La marcha, en marcha

Hermann Bellinghausen

— Como fenómeno mediático y asunto de discusión pública y privada, la aún no efectuada movilización femenina del 8 de marzo, y la desafiante no-movilización del día después muestran alcances históricos. Batalla ganada de antemano, una batalla en sí misma. No hay conversación en los diversos estratos sociales y sectores ideológicos que ignore la marcha, o la lucha, o la cuestión de las mujeres aquí y ahora, la explotación, los abusos, las abducciones, las violaciones y los feminicidios, en conjunto, una epidemia peor que los manipulados miedos al coronavirus. Causa más daño, aunque los mercados no sean sensibles. No hay vacuna contra una ni otra epidemia, pero mientras el virus pasará, la feminofobia seguirá hasta donde nuestra sociedad lo permita. El flagelo mexicano es grave, deja secuelas profundas y llega a ser letal de maneras espantosas. No hay una sola voz que lo desmienta, aún entre la vocinglería que promueven las redes sociales y los vientos políticos. O casi ninguna.

Sorprendentemente, el gobierno federal adoptó posturas de reticencia, pasó de la suspicacia ante la ola de protestas, exigencias y razones de peso, a una confrontación de escasos matices.
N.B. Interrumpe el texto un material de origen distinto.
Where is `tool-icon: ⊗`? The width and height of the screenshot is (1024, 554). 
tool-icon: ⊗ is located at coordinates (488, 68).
Detectó niveles alarmantes de conservadores (conservadoras) entre las etiquetas convocantes, pues el llamado se expandió imparable y nadie quedó indiferente. La reacción de Andrés Manuel López Obrador pareció más de un candidato en pugna que de un jefe de Estado, se sobresaltó en vez de poner el peso de su investidura (y si se quiere, de sus famosos 30 millones de votos) al servicio de todas las mexicanas, mostrar empatía incondicional con las demandas expresadas y por una vez abarcar a todos, incluyendo a los oponentes que apabulló en las urnas y permanecen hundidos en las encuestas. Cuenta con el gabinete y las estructuras de gobierno más paritarias de la historia. Qué le costaba asumir el clamor, anunciar medidas extraordinarias a la altura del problema, enfrentar a fondo la descomposición feminicida, las discriminaciones, los estigmas del machismo y la violencia contra el sexo opuesto (como se llamó por siglos al también sexo débil). AMLO y sus cajas de resonancia arremetieron contra figuras menores como la señora Zavala de Calderón y la derecha provida de pronto feministas, que también se manifestarán, y regateó reconocimiento a las encapuchadas que manchan monumentos y hacen travesuras. Pudo ser pedagógico, no moralista.

Prefirió destacar la mano negra, a pesar de que los empresarios, los rectores y hasta su secretaria de Gobernación apoyan las protestas. Puede aún anunciar medidas de seguridad excepcionales y sensibles ante las acciones que se anuncian en el país, atender como jefe de Estado las candentes exigencias que pueblan el aire desde hace rato en universidades y centros de trabajo. ¿Qué le impide ser un presidente que empatiza, además de con sus millones de seguidoras y seguidores, con las chicas radicales, las monjas que anunciaron su participación, las maestras, amas de casa, trabajadoras domésticas, empleadas que son madres, esposas, hermanas e hijas de todo mundo? Hoy, quién que es no vive en riesgo sólo por ser mujer.

Las marchas no son en contra suya. Sí, lo interpelan. ¿Qué esperaba? Es el Presidente. Las evidencias saturan estadísticas, nota roja, la vida cotidiana familiar, laboral, callejera, escolar. Ahora queda la sensación de una oportunidad perdida, quizás única, pero en fin.

Vivimos las horas de un México rijoso, polarizado. Por todos lados asoman moros con tranchete, oscuros intereses, complots de unos contra otros. Eso qué tiene de raro. ¿Para qué dividir entonces el clamor, adjetivar facciones, satanizar oportunismos de quién sea, si es uno de los pocos asuntos a los que no cabe ningún reparo?

En otro orden, resulta patético ver al mundo del sexo fuerte dar permiso, palomear y autorizar la marcha y el paro del día siguiente. Como si las mujeres pidieran permiso. No obstante, el avance hacia una nueva mentalidad comienza a ser palpable. Se expande en comunidades originarias y campesinas, clases trabajadoras, usuarias y usuarios del Metro. Se decantan las coordenadas para definir el abuso. Hay diferentes enfoques (muchas activistas indígenas se deslindan de la etiqueta feminista urbana), pero en lo esencial escriben la misma página. Nunca antes fue tanta la conciencia, ni tan abierto el descontento contra la ignominia estructural que padecen niñas, jóvenes y adultas. Los días reales de millones de ellas siguen siendo infernales. Las marchas y los paros son apenas el comienzo.